■ Dataset records
──────────────────────────────
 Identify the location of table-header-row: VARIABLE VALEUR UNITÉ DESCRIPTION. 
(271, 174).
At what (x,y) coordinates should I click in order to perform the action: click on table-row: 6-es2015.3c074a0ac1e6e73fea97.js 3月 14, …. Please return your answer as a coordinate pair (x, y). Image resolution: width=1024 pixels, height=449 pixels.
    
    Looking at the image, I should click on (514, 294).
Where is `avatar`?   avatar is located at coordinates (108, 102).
──────────────────────────────
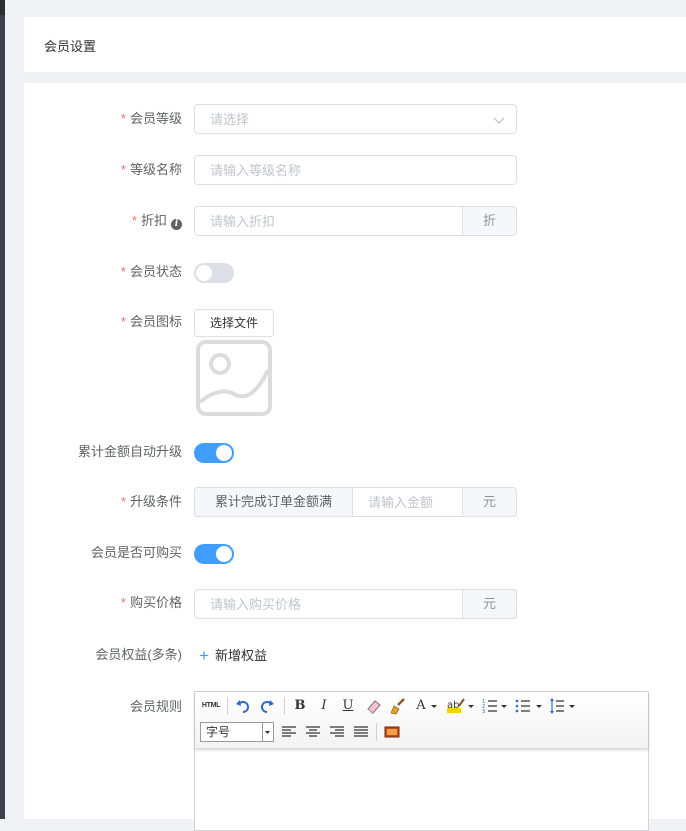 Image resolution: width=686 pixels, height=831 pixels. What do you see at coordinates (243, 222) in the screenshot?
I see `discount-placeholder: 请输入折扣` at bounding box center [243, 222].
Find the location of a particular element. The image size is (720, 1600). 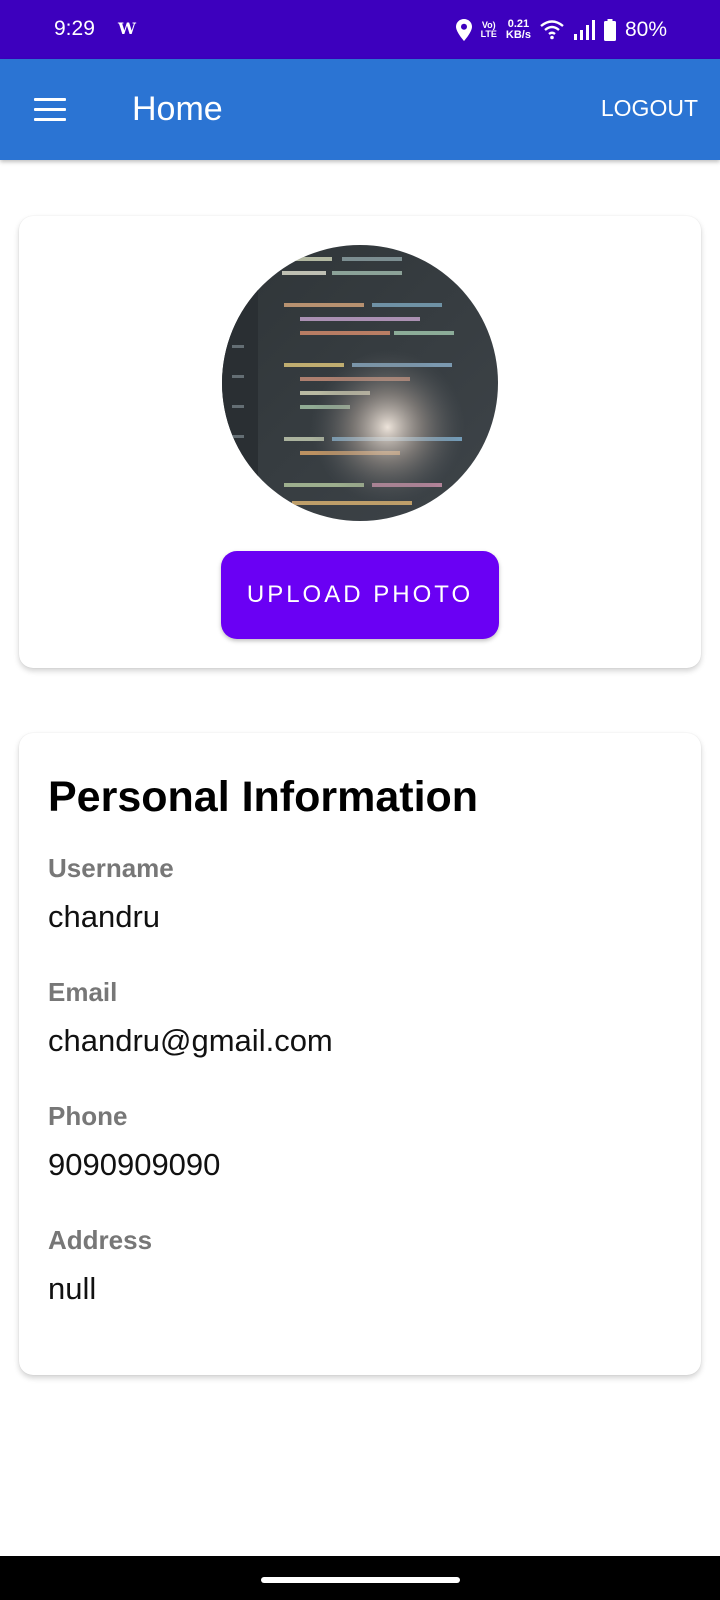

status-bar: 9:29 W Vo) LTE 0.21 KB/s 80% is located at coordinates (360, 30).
──────────────────────────────
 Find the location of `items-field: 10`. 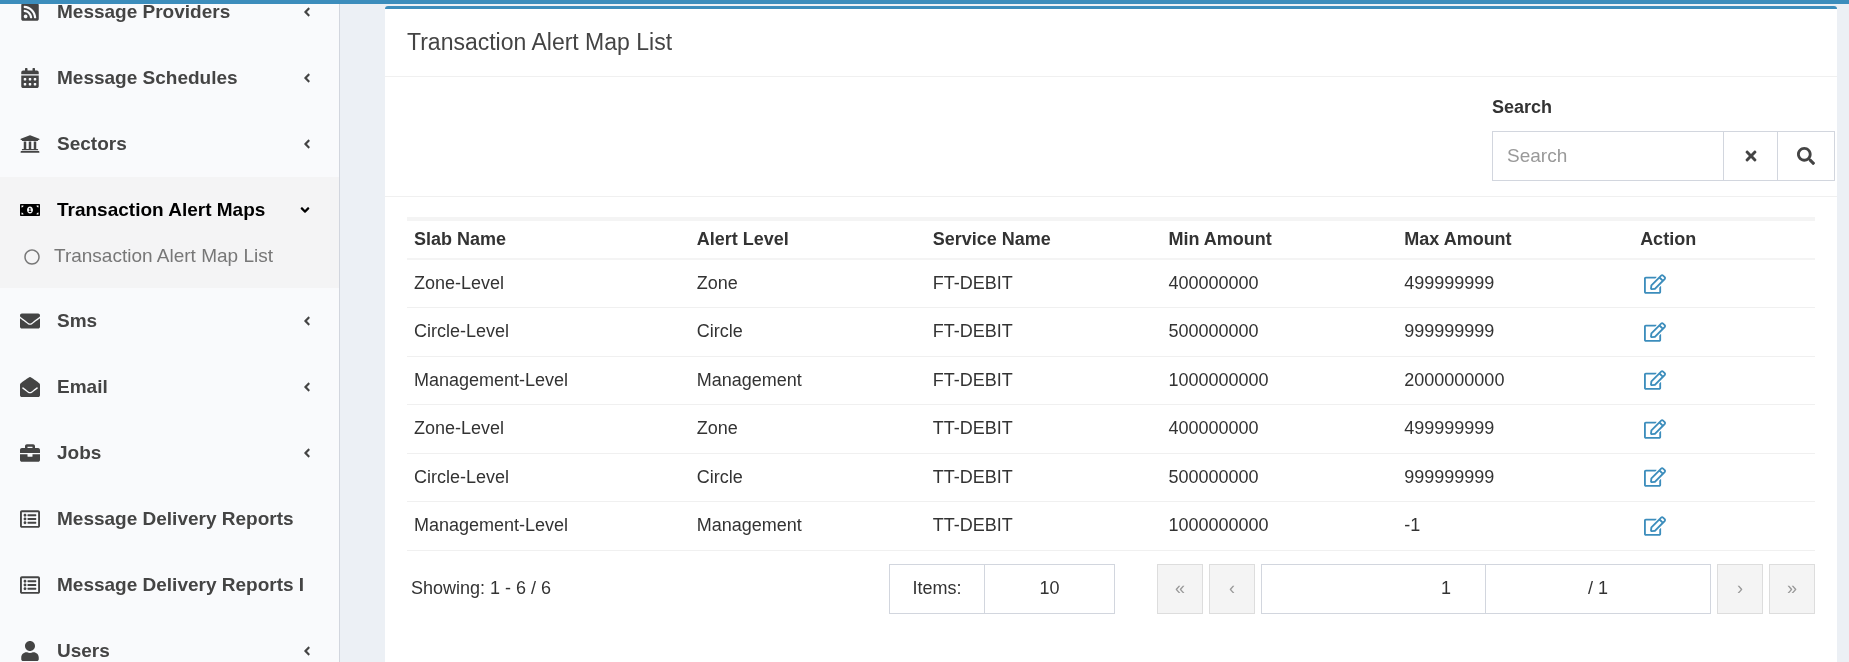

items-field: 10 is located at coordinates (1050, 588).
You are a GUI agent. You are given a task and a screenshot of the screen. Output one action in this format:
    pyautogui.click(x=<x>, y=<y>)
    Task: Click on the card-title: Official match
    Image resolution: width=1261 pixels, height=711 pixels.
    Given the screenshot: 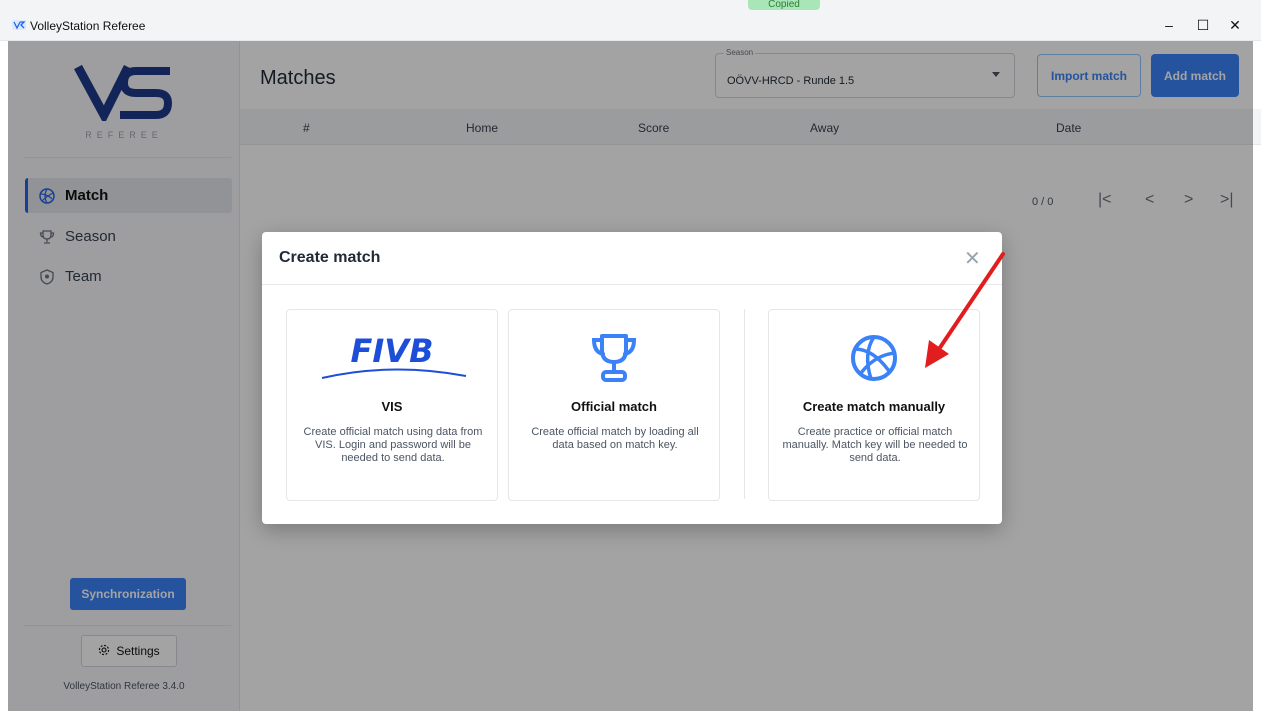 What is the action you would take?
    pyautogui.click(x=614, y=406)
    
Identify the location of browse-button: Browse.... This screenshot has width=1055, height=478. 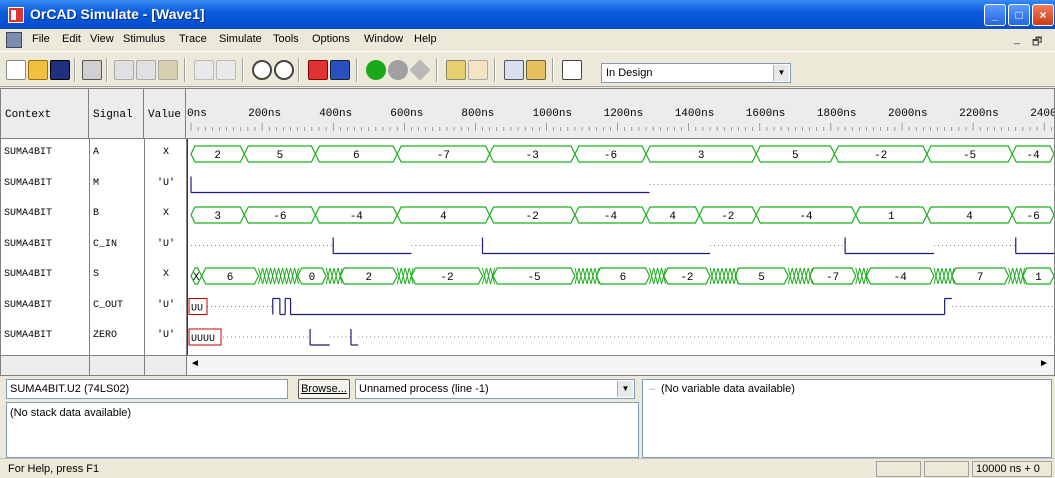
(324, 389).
──────────────────────────────
■ Exercise prompt
Copy the stretch of material from the line containing "At what (x,y)" through the line containing "coordinates (108, 102).", both lines included, reproducing each line verbatim.

■ Answer to the exercise
At what (x,y) coordinates should I click in order to perform the action: click on table-row: 6-es2015.3c074a0ac1e6e73fea97.js 3月 14, …. Please return your answer as a coordinate pair (x, y). Image resolution: width=1024 pixels, height=449 pixels.
    
    Looking at the image, I should click on (514, 294).
Where is `avatar`?   avatar is located at coordinates (108, 102).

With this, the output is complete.